▶ Set task: Please say what the first post in the t-shirt design thread plans to put on the front of the shirt.

▶ Quoted passage:

# T shirt design



## Jada (Jul 21, 2012)

so I'm plannin on making a t shirt saying in bold white letters sayin SI Crew in the front but I wanna hear what motto guys can come up with for me to put in the back of the shirt. All members pls participate! Once we have the chosen one and everyone votes on it I'll make the first one . Hopefully the boss hint can make them and we all can contribute to the site we love if not it doesn't hurt for me to ask a second time.


----------



## Bro Bundy (Jul 21, 2012)

Si till i die!!!! with a wolf howling at the moon with a crazy tren look in his eyes..


----------



## LeanHerm (Jul 21, 2012)

Fuck clen and t-3, I use mast, rips n chicken. Lol. Me and spongys saying


----------



## Infantry87 (Jul 21, 2012)

Yea i'm jacked
come at me bro!!!


----------



## Azog (Jul 21, 2012)

Brother Bundy said:


> Si till i die!!!! with a wolf howling at the moon with a crazy tren look in his eyes..



This. I'd buy one.


----------



## TheLupinator (Jul 21, 2012)

"This Game of Ours"

with gears turning behind it


----------



## ken Sass (Jul 21, 2012)

die big die young


----------



## ken Sass (Jul 21, 2012)

Jadakiss said:


> so I'm plannin on making a t shirt saying in bold white letters sayin SI Crew in the front but I wanna hear what motto guys can come up with for me to put in the back of the shirt. All members pls participate! Once we have the chosen one and everyone votes on it I'll make the first one . Hopefully the boss hint can make them and we all can contribute to the site we love if not it doesn't hurt for me to ask a second time.


i love this idea


----------



## coltmc4545 (Jul 21, 2012)

mlupi319 said:


> "This Game of Ours"
> 
> with gears turning behind it



I like this but switch game to thing. This thing of ours. Mafioso style.


----------



## RowdyBrad (Jul 21, 2012)

Capital letters saying BROTHERHOOD on the back


----------



## beasto (Jul 21, 2012)

Even though it's from one of my shirt's I designed, I will still throw it out there. "Some call it an obsession...I call it our lifestyle"


----------



## KingMoose (Jul 21, 2012)

Needs to be cool, but slightly vague also.  I'm personally not wearing a shirt that has the word "steroid" written anywhere on it...and that might become an issue given the name of the board.

▶ Raw records:
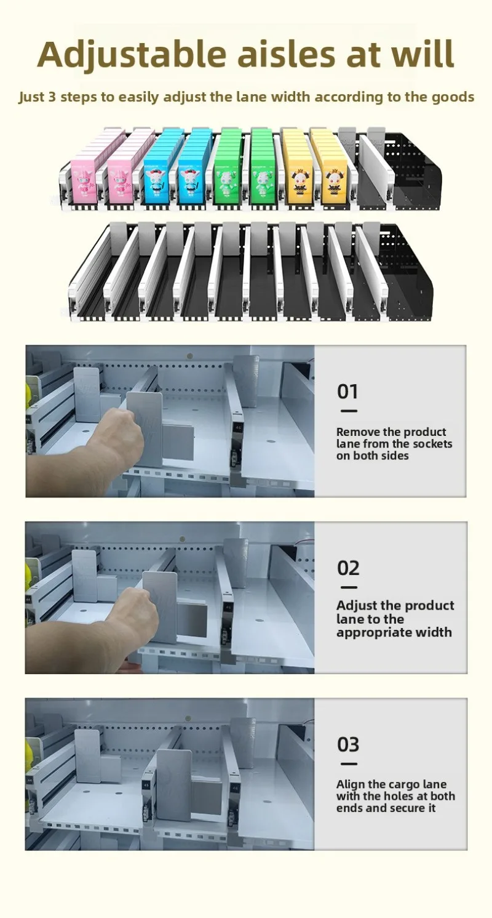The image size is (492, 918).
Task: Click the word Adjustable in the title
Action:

==

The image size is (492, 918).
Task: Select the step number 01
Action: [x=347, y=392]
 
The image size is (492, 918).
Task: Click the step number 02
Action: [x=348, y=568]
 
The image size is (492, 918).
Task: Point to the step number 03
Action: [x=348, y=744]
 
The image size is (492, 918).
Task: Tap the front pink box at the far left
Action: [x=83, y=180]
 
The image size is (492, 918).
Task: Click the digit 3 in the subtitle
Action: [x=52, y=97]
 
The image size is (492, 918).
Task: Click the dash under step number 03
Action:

▶ Result: "SI Crew" in bold white letters.